- ASSIGNMENT:
What you should give back is a precise copy of the lines below from the one containing "This screenshot has" through the one containing "Given: Click the mobile icon in C# row", with no pictures.

- SUPPLIED RECORDS:
▬▬▬▬▬▬
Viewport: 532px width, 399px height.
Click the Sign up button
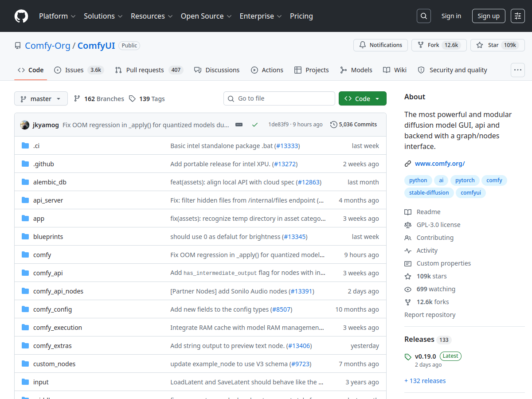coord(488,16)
▬▬▬▬▬▬
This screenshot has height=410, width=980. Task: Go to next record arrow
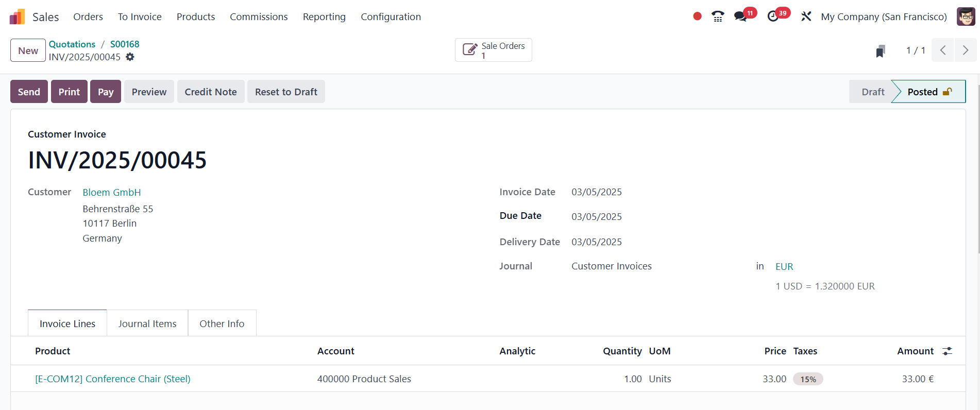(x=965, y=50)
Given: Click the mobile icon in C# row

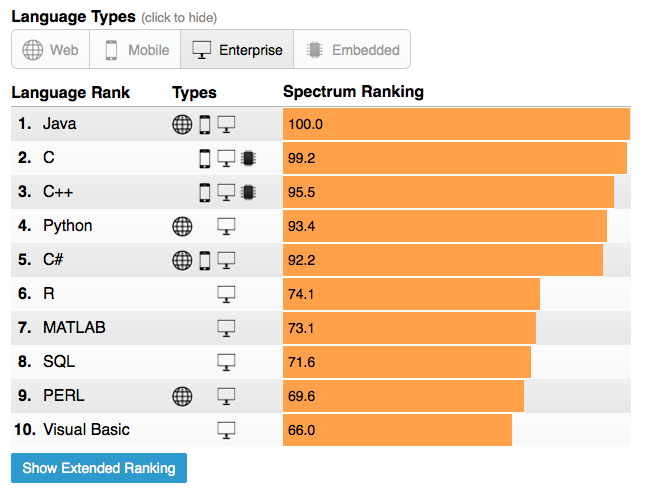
▬▬▬▬▬▬
- SOLVED EXERCISE:
This screenshot has height=410, width=980. Task: Go to next record arrow
(x=965, y=50)
Given: Click the mobile icon in C# row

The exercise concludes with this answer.